—As shown in Fig. 229 the toaster is made of a series of heating elements mounted on mica frames and supported on a porcelain base. It is an example of heating by exposed wires and direct radiation. The heaters H are coils of flat resistance wire that are wound on wedge-shaped pieces of mica. They are supported on a wire frame that is formed to receive slices of bread on each side of the heaters. The attachment piece A and the material of the heater is similar in construction to that of the flat-iron. The electric circuit may be traced from the contacts at A and B in the attachment plug by the dotted lines which indicate the wires in the porcelain base. The current traverses each coil in turn and connects with the next, alternately at the top and bottom. The resistance is such as will permit the voltage of the circuit to send through the coils current sufficient to raise the heaters to a red heat. The added resistance of the hot wires decreases the flow of current to keep the temperature at the desired degree.
Fig. 229.—The electric toaster.
In a heater of this kind the resistance of the wire may increase with age and the coils fail to glow with a sufficient brightness. The reason for the lack of heat is that of decrease in current, due to the increased resistance of the wires. This condition may be corrected by the removal of a little of the heater coils. If a turn or two of the heater wire is removed, the resistance of the circuit is reduced and the effect of the increased current will produce a higher temperature in the heater.
Motors.
—As a means of developing mechanical power in small units, the electric motor has made possible its application in many household uses that were formerly performed entirely by manual labor. As a domestic utility electrical power is generated at a cost that is the least expensive of all its applications. As a means of lighting and heating electricity has had to compete with established methods and has won place because of the advantages it possesses over that of cost. In the development of domestic power it has practically no opponent. There is no other form of power that can be so successfully utilized in delivering mechanical work for the purposes required. A kilowatt of electric energy, for which 10 cents is a common price, will furnish a surprising amount of manual labor. Theoretically, 746 watts is equal to 1 horsepower. The commercial kilowatt is rated at an hour of time, and is, therefore, equal theoretically to 11⁄3 horsepower for one hour. While motors cannot be expected to transform all of this energy into actual work without loss, even at the low rate of efficiency attained by the small electric motor, they furnish power at a relatively small cost.

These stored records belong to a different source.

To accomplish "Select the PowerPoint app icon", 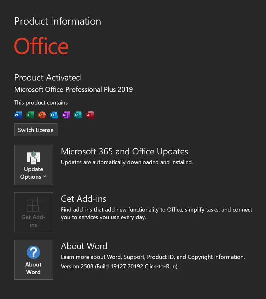I will [42, 115].
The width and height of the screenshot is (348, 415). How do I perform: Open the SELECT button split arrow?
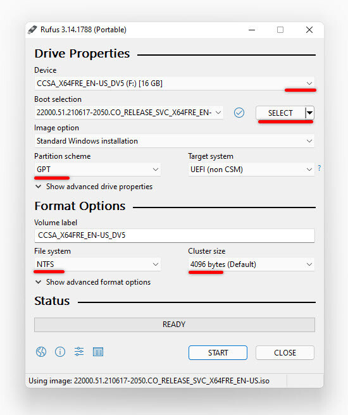click(x=309, y=113)
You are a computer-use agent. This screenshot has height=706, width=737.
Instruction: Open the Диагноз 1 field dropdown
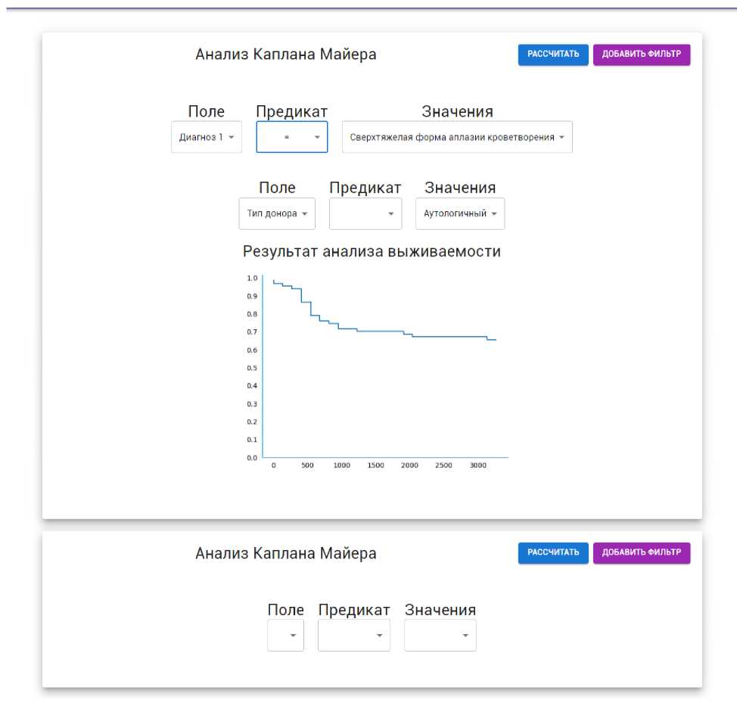click(x=206, y=138)
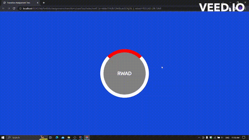Screen dimensions: 249x140
Task: View site information icon beside localhost
Action: tap(20, 9)
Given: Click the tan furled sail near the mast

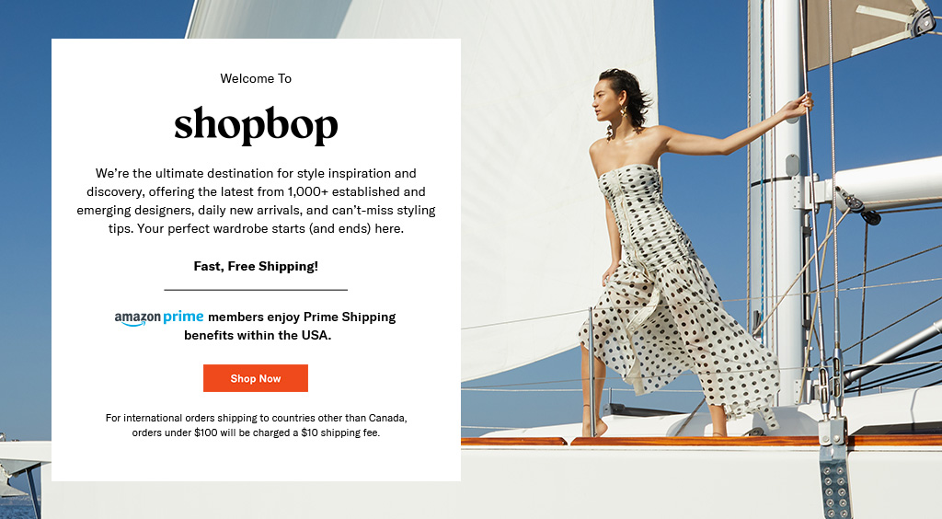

The first applications of electric power were those for sewing machines, fans, washing machines, etc. Its use has made possible the vacuum cleaner, automatic pumping, refrigeration, ventilation, and many other minor uses as the turning of ice-cream freezers, churning and rocking the cradle.
Electric motors are made in many sizes for power generation and in forms to suit any application. They are made to develop 1⁄30 horsepower and in other fractional sizes for both direct and alternating current.
In applying mechanical power to any particular purpose special appliances must be made to adopt electric motors to the required work. This is accomplished in all household requirements. The motors are made to run at a high rate of speed and must be reduced in motion by pulleys or gears to suit their condition of operation. As in the case of electric lamps they must be suited to the voltage and type of current of the circuit on which they are to be used.